§ EXERCÍCIOS PROPOSTOS
1. Responda com base no texto sobre depressão na gravidez:
(a) Com quantas gestantes foi feita a pesquisa da UFMG?
(b) Qual é a profissão de Daniele Azevedo?
(c) Que porcentagem das gestantes pesquisadas sofre com a doença?
2. Resuma em duas frases o texto sobre depressão na gravidez.
3. Diga se cada afirmação concorda com o texto sobre depressão na gravidez, respondendo sim ou não e citando as palavras do texto que decidem a questão:
(a) A pesquisa da UFMG foi feita com 247 gestantes.
(b) A médica do pré-natal de Daniele percebeu a depressão.
(c) A depressão na gravidez é mais conhecida que a depressão pós-parto.

Estima-se que em todo o mundo 80% das mulheres acometidas pela doença durante a gravidez não recebam o diagnóstico e, consequentemente, o tratamento
“As pessoas me olhavam com jeito de que eu deveria estar feliz por estar grávida, mas passava a maior parte do meu tempo chorando. A dificuldade em aceitar a depressão vem de um tabu, do equívoco de as pessoas pensarem que se trata de um estado de espírito. Eu mesma tive dificuldade em aceitar a doença. A médica que acompanhou meu pré-natal não percebeu, sempre estive cercada de médicos, ninguém nunca mencionou a possibilidade de depressão na gravidez.” O depoimento da técnica de enfermagem Daniele Azevedo, 24 anos, mãe de Laura, 1 ano e 7 meses, é um retrato do que muitas mulheres enfrentam durante a gestação.
Pesquisa desenvolvida com 247 gestantes pelo Departamento de Saúde Mental da Universidade Federal de Minas Gerais (UFMG) mostrou que 17,34% delas sofrem com a doença. Dados internacionais indicam que 80% das mulheres com a doença não são diagnosticadas durante os nove meses de desenvolvimento do feto. Por isso, não recebem o tratamento adequado.
Além da falha dos médicos, há uma dificuldade de as mulheres perceberem e aceitarem o problema. Não se sentir plena e completamente feliz de gerar uma vida é motivo, inclusive, de culpa e julgamento. A idealização da maternidade dificulta não apenas que as mulheres procurem ajuda, mas também que recebam tratamento. Para agravar ainda mais a situação, muito se fala em depressão pós-parto, mas a depressão na gravidez ainda é pouco conhecida.

§ Dados armazenados
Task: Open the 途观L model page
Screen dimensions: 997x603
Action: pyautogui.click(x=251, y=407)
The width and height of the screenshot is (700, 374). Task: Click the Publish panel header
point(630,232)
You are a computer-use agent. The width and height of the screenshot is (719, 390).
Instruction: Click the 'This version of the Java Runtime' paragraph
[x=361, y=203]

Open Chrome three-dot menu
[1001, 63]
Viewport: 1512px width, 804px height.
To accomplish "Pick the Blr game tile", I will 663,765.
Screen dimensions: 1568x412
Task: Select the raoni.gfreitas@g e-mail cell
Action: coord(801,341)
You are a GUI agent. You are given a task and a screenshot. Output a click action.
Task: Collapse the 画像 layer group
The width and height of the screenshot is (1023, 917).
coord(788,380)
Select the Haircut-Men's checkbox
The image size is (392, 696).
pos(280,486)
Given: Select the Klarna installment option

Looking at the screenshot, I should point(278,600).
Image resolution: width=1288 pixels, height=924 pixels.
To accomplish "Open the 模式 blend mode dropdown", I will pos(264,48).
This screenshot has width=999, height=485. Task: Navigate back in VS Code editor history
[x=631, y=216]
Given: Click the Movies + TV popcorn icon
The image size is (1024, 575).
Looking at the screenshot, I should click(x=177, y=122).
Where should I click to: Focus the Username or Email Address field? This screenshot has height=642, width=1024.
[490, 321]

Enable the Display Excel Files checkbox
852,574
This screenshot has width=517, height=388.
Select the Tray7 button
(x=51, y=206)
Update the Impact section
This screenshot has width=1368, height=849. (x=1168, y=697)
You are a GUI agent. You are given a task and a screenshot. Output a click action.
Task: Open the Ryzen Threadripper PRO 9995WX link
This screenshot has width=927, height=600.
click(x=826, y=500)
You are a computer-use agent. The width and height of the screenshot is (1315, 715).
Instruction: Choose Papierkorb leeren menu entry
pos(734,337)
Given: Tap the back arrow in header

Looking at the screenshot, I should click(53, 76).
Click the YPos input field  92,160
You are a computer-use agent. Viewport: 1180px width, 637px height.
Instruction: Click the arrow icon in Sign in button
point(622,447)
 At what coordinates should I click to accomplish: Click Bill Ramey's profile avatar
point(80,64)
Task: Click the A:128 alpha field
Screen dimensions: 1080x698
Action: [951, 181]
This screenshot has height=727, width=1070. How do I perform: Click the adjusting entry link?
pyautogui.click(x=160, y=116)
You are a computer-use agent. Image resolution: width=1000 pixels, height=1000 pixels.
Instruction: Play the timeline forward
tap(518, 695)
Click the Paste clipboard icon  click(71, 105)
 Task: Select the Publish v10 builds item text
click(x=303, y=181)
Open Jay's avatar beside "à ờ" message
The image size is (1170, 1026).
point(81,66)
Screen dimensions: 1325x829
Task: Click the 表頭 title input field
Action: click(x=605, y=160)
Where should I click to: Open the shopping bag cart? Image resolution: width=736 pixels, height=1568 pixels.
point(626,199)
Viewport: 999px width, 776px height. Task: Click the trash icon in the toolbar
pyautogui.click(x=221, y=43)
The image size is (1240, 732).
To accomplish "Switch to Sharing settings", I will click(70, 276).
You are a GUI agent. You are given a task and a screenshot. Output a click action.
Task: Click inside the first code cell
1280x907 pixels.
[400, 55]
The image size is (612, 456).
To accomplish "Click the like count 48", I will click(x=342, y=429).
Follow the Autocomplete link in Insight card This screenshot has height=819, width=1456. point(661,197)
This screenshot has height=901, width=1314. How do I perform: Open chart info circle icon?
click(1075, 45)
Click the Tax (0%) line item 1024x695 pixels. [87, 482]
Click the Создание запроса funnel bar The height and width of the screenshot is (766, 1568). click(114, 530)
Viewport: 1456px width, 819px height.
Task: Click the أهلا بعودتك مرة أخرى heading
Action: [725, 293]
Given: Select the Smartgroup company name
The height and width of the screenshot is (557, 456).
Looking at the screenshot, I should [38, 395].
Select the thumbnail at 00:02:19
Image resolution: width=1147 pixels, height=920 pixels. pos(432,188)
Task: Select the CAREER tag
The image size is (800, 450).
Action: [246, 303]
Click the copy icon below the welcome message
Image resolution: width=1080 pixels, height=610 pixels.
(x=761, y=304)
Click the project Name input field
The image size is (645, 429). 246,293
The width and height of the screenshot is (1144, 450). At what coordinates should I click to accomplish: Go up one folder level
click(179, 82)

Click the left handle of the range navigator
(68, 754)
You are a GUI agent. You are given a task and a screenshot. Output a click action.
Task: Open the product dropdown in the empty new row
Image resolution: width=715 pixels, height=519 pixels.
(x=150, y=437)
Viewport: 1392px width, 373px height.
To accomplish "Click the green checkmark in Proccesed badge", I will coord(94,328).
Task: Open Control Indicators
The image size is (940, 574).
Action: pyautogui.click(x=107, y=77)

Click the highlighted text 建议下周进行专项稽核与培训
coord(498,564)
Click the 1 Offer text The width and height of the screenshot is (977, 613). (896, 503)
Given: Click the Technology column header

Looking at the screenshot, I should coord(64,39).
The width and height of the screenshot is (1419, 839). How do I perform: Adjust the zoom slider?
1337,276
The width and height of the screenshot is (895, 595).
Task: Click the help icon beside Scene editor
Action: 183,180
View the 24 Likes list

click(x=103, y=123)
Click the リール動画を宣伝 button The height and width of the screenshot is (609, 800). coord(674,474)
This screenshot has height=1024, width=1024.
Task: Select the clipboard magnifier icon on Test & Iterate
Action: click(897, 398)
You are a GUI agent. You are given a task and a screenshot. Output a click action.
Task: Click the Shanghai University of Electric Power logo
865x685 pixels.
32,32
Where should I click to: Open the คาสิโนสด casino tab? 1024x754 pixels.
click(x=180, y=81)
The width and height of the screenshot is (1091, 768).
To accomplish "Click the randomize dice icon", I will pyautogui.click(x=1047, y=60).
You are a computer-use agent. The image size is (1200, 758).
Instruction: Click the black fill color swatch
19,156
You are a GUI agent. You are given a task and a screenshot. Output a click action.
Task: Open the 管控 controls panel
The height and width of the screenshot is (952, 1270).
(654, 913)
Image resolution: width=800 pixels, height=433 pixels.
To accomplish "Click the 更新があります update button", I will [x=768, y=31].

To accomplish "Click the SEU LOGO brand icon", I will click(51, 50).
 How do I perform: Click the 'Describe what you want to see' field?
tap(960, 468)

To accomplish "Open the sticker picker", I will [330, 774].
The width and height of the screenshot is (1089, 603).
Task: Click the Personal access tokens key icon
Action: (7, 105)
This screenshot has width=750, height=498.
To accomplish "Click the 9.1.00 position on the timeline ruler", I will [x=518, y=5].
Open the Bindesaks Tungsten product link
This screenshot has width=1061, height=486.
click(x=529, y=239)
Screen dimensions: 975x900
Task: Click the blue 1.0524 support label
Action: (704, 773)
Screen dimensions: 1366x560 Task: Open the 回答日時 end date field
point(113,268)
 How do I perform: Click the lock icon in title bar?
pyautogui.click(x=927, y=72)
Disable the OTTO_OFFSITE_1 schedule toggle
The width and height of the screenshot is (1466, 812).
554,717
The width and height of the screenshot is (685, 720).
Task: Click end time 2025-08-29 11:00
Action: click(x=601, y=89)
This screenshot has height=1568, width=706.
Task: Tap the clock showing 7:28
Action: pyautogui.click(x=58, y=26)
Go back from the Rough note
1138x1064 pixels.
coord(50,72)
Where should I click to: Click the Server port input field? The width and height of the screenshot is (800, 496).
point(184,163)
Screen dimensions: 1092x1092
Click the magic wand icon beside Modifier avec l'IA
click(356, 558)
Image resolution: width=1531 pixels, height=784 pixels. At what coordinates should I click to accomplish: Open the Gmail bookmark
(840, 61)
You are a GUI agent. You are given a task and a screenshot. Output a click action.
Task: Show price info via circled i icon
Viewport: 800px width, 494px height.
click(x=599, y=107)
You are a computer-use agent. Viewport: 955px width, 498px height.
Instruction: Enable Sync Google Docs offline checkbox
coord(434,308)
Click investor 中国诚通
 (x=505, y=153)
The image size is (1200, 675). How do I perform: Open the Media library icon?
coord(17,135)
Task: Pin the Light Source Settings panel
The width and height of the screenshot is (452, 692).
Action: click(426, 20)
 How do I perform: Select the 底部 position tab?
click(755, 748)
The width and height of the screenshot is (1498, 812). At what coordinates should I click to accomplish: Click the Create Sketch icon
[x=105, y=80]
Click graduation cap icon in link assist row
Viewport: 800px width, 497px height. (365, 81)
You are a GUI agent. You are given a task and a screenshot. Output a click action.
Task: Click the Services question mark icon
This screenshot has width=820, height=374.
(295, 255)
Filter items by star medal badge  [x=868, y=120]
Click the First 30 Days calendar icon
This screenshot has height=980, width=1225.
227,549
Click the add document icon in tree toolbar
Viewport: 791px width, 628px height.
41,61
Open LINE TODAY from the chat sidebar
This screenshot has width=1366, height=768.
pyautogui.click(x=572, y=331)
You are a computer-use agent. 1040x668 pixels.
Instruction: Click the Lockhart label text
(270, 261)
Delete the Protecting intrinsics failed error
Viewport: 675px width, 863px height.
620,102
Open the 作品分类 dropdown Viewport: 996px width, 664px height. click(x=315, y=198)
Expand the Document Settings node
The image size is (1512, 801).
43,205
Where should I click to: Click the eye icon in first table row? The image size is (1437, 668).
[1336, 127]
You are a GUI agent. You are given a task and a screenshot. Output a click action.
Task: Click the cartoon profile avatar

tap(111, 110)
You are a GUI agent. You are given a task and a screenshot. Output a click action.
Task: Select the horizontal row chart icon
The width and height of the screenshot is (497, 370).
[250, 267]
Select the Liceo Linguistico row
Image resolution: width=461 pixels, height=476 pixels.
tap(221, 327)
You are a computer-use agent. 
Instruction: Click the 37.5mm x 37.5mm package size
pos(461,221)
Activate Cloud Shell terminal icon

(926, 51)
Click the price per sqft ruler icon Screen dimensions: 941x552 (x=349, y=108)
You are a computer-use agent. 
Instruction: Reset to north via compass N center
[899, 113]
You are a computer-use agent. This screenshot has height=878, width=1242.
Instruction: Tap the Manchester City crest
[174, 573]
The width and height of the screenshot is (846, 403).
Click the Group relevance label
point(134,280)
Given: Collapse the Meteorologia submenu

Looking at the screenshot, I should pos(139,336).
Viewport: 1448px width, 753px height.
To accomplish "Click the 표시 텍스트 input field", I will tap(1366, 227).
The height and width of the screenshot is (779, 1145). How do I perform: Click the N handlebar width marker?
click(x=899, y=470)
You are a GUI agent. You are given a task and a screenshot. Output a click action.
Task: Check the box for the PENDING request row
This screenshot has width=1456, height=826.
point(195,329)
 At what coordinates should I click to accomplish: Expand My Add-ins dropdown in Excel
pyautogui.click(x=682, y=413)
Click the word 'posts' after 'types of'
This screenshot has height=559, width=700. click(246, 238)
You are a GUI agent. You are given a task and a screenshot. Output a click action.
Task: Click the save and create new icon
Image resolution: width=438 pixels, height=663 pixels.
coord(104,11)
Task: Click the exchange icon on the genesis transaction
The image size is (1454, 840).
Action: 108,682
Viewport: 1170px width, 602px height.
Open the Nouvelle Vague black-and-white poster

§ RESPOSTAS DOS EXERCÍCIOS
1.
(a) 247 gestantes.
(b) Técnica de enfermagem.
(c) 17,34%.

2. Uma pesquisa da UFMG com 247 gestantes mostrou que 17,34% delas sofrem de depressão, e dados internacionais indicam que 80% das mulheres com a doença não são diagnosticadas na gravidez e, por isso, não recebem o tratamento adequado. Além da falha dos médicos, a idealização da maternidade e o tabu em torno da doença dificultam que as mulheres percebam o problema, procurem ajuda e recebam tratamento.

3.
(a) Sim: “Pesquisa desenvolvida com 247 gestantes pelo Departamento de Saúde Mental da Universidade Federal de Minas Gerais (UFMG)”.
(b) Não: “A médica que acompanhou meu pré-natal não percebeu”.
(c) Não: “muito se fala em depressão pós-parto, mas a depressão na gravidez ainda é pouco conhecida”.